PASSAGE PROVIDED >>

Rural Health Research Gateway

Why Are Health Care Costs Increasing and Is There a Rural Differential in National Data?

Funder: Office of Rural Health Policy (ORHP)
Research center: Rural Policy Research Institute (RUPRI) Center for Rural Health Policy Analysis
Phone: 402.559.5260
Lead researcher: Timothy D. McBride, PhD , tmcbride@wustl.edu
Project completed:January 2006
Topic: Health insurance and the uninsured

This project determined whether growth in health insurance premiums and out-of-pocket spending differs in rural areas as compared to urban areas. Rising health care spending is an increasing concern to rural residents, employers, taxpayers, and legislators. Following a six-year period in which health care spending experienced an unprecedented lull in growth, total health care spending in the U.S. grew in 2000 and 2001.

The project was conducted in two phases. In the first phase, a concept document discusses the reasons for the rise in health care costs, and whether or not we would expect to find a rural differential. In the second phase, MEPS data over time were used to analyze medical care costs in urban and rural areas.

Publications

  • Why are Health Care Expenditures Increasing and Is There a Rural Differential?
    Author(s): Timothy D. McBride
    Report Number: Rural Policy Brief Vol. 10, No. 7 (PB2005-7 )
    Date: 11 / 2005
    Rising health care expenditures have in recent years been a burden for rural persons, rural employers, and taxpayers. Several factors have contributed to rising health care expenditures, including changes in the health care needs of the population, rising income of the population, insurance-induced demand, provider price changes, and technological change. Some of these factors have disproportionately affected rural areas, and rural areas have in recent years seen higher increases in some expenditure categories such as physician office-based visits and prescription drugs. Those differences suggest strategies to contain health expenditure increases may be different in rural areas and may be best determined on a local basis.

MATERIAL SHOWN >>
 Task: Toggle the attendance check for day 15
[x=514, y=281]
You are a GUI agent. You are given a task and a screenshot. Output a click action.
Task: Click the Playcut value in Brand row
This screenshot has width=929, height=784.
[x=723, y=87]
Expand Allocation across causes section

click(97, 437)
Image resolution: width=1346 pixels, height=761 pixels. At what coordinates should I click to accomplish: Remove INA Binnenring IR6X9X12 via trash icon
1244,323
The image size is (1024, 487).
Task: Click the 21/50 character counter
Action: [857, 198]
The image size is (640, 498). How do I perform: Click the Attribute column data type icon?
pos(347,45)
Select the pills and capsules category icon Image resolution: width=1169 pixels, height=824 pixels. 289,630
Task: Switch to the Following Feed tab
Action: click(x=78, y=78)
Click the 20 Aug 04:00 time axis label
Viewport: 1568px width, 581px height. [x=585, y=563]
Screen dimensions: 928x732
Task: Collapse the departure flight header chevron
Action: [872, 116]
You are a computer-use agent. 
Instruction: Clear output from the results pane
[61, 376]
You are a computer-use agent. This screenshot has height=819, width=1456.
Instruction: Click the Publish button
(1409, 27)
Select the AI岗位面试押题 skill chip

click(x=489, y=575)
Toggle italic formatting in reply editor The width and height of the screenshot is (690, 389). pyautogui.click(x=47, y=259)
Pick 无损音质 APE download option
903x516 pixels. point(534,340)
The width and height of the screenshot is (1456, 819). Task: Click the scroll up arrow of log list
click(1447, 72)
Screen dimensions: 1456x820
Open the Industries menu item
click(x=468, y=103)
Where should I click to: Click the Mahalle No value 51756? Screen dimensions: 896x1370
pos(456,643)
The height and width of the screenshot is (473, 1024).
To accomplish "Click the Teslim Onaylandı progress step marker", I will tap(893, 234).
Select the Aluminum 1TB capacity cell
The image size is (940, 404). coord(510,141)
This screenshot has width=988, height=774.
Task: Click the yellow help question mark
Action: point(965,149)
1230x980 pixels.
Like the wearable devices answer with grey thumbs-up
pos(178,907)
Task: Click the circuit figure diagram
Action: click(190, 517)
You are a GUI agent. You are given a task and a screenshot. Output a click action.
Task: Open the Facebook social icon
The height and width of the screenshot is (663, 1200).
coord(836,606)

ACTIVITIES >>
1. Using the project description, answer yes or no to each statement and quote the deciding words: (a) The project was completed in January 2006. (b) The policy brief says strategies to contain health expenditure increases may be best determined at the national level. (c) Total health care spending in the U.S. declined in 2000 and 2001.
2. Repeat the stretch of the project description from "Research center: Rural" through "2000 and 2001.", word for word.
The material is not needed here.

ANSWERS TO THE PROBLEMS >>
1.
(a) Yes: "Project completed:January 2006"
(b) No: "may be different in rural areas and may be best determined on a local basis"
(c) No: "total health care spending in the U.S. grew in 2000 and 2001"

2.
Research center: Rural Policy Research Institute (RUPRI) Center for Rural Health Policy Analysis
Phone: 402.559.5260
Lead researcher: Timothy D. McBride, PhD , tmcbride@wustl.edu
Project completed:January 2006
Topic: Health insurance and the uninsured

This project determined whether growth in health insurance premiums and out-of-pocket spending differs in rural areas as compared to urban areas. Rising health care spending is an increasing concern to rural residents, employers, taxpayers, and legislators. Following a six-year period in which health care spending experienced an unprecedented lull in growth, total health care spending in the U.S. grew in 2000 and 2001.